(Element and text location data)
━━━

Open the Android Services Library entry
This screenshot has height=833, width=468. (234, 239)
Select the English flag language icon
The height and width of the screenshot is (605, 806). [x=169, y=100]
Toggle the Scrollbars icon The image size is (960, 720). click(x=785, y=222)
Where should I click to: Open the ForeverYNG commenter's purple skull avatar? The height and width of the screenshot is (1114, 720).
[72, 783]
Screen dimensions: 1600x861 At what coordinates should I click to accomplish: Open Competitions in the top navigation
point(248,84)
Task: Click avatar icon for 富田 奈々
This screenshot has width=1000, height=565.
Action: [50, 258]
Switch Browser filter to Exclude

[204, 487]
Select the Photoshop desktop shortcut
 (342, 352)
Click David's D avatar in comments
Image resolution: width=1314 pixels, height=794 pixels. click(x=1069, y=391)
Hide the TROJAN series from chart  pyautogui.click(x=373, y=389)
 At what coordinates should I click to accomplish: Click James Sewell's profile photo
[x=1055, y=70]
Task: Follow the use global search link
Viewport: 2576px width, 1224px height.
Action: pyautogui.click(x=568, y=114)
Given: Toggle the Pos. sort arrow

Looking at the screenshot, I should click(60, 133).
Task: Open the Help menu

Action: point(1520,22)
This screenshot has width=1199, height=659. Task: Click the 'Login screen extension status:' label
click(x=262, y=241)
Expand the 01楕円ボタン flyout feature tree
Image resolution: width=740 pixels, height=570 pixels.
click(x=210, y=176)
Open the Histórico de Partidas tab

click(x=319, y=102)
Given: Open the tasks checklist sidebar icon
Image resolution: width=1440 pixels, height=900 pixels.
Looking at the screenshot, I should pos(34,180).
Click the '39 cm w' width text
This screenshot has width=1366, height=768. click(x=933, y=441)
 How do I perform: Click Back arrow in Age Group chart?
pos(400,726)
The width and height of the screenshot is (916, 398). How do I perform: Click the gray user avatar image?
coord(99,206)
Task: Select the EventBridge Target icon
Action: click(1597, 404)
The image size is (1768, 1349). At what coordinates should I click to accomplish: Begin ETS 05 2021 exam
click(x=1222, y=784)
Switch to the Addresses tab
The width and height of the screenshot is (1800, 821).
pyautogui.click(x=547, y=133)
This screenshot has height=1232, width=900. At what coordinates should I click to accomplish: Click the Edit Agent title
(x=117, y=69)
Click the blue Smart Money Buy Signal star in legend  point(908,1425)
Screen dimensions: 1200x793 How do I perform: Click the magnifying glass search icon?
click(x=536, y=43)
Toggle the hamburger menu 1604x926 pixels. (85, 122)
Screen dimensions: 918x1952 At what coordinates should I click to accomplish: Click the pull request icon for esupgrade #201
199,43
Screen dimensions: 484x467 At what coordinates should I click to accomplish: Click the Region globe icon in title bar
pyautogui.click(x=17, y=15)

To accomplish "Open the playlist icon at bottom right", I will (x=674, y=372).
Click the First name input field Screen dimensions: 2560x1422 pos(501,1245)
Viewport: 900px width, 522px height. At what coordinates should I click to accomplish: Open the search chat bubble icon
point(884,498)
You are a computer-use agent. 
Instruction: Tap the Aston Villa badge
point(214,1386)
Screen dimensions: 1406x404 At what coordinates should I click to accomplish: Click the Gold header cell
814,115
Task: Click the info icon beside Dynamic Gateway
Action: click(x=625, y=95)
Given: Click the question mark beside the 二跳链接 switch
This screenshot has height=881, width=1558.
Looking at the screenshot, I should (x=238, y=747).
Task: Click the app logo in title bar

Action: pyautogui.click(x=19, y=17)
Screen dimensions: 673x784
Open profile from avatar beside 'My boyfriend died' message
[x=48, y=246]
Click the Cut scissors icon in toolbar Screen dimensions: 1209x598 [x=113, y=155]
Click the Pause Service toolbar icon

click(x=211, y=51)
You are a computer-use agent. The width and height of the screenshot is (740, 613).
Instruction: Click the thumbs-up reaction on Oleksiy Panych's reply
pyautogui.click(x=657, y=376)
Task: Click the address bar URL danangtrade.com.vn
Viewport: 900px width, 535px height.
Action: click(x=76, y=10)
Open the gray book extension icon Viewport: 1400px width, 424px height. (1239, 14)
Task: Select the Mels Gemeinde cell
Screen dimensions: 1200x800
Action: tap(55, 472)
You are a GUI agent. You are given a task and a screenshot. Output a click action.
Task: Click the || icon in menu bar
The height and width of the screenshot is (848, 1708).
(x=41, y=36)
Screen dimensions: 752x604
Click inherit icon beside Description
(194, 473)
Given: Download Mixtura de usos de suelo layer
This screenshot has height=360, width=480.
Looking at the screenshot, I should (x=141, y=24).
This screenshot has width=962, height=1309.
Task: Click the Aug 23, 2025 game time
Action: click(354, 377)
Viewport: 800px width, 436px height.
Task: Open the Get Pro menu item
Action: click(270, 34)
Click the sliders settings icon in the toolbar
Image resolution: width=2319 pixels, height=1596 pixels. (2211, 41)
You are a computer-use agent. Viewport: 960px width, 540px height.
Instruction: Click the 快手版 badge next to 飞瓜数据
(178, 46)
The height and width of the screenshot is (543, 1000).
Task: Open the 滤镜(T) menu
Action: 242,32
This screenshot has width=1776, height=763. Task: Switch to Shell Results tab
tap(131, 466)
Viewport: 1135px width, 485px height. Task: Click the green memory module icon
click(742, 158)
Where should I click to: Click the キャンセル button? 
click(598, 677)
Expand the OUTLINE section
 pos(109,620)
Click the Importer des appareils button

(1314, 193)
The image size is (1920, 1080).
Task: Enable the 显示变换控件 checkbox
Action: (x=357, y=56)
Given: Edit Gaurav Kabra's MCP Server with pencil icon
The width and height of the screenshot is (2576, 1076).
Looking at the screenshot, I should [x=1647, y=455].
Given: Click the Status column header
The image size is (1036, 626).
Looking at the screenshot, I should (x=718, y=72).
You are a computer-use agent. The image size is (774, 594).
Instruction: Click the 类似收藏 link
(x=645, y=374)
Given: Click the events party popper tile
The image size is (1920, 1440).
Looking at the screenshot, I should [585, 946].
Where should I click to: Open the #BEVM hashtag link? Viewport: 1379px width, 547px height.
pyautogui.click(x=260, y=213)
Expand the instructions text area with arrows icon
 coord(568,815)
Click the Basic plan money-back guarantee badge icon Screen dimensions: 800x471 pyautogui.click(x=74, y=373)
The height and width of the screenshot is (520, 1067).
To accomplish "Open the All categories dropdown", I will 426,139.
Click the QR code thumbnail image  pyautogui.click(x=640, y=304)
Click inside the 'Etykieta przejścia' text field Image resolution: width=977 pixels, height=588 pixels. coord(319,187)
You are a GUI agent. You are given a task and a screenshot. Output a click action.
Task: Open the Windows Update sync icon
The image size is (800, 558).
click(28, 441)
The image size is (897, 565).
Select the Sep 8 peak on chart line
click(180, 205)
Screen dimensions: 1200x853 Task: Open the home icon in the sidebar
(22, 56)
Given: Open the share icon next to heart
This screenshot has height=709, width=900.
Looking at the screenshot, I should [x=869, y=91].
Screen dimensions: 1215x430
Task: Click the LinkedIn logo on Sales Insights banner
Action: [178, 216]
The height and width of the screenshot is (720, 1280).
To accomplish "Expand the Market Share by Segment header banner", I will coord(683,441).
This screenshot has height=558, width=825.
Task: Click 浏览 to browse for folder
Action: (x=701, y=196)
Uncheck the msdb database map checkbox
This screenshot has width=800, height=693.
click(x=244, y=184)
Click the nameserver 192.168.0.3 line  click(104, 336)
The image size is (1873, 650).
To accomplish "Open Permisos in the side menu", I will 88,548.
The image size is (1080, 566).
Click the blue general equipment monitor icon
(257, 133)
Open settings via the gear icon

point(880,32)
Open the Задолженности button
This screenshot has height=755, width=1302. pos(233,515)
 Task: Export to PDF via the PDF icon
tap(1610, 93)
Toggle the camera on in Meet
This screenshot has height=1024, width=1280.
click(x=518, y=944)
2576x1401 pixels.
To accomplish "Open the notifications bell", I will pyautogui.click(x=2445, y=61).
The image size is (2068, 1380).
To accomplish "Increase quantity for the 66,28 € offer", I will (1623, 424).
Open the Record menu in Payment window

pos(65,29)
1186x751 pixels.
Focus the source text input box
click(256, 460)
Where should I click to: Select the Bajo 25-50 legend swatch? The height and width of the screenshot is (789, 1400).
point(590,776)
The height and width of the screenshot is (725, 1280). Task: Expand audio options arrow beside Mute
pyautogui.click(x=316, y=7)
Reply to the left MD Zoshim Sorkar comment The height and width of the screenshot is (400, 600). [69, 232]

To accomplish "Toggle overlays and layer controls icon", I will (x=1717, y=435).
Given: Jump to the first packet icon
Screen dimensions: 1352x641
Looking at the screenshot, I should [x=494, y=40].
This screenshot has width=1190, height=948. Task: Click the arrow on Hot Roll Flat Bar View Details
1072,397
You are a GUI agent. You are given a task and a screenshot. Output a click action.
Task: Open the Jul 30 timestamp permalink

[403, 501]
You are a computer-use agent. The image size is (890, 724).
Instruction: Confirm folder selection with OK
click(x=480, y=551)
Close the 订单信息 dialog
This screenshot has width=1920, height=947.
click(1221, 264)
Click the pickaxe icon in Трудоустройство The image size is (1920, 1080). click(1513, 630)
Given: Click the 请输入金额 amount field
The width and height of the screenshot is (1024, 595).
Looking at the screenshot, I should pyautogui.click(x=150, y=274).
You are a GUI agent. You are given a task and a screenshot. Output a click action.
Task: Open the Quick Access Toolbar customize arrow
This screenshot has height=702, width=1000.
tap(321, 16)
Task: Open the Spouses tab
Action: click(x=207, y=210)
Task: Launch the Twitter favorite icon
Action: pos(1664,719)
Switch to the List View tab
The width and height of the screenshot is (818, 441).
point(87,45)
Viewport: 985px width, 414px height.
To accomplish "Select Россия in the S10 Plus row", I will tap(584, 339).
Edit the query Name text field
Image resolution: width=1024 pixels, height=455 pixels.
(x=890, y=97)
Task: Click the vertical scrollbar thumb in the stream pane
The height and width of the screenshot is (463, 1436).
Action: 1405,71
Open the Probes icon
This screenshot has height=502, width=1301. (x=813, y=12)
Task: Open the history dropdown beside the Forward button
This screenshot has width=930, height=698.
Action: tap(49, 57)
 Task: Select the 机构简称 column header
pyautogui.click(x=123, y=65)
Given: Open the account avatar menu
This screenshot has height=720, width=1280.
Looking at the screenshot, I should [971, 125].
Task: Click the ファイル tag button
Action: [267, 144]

━━━

DIRECTIVE —
Repeat the records above word for word, from the line with "Given: Click the Status column header" to the line with "Click inside the", including both of those lines.

ANSWER IN FULL —
Given: Click the Status column header
The image size is (1036, 626).
Looking at the screenshot, I should (x=718, y=72).
You are a computer-use agent. The image size is (774, 594).
Instruction: Click the 类似收藏 link
(x=645, y=374)
Given: Click the events party popper tile
The image size is (1920, 1440).
Looking at the screenshot, I should [585, 946].
Where should I click to: Open the #BEVM hashtag link? Viewport: 1379px width, 547px height.
pyautogui.click(x=260, y=213)
Expand the instructions text area with arrows icon
 coord(568,815)
Click the Basic plan money-back guarantee badge icon Screen dimensions: 800x471 pyautogui.click(x=74, y=373)
The height and width of the screenshot is (520, 1067).
To accomplish "Open the All categories dropdown", I will 426,139.
Click the QR code thumbnail image  pyautogui.click(x=640, y=304)
Click inside the 'Etykieta przejścia' text field Image resolution: width=977 pixels, height=588 pixels. coord(319,187)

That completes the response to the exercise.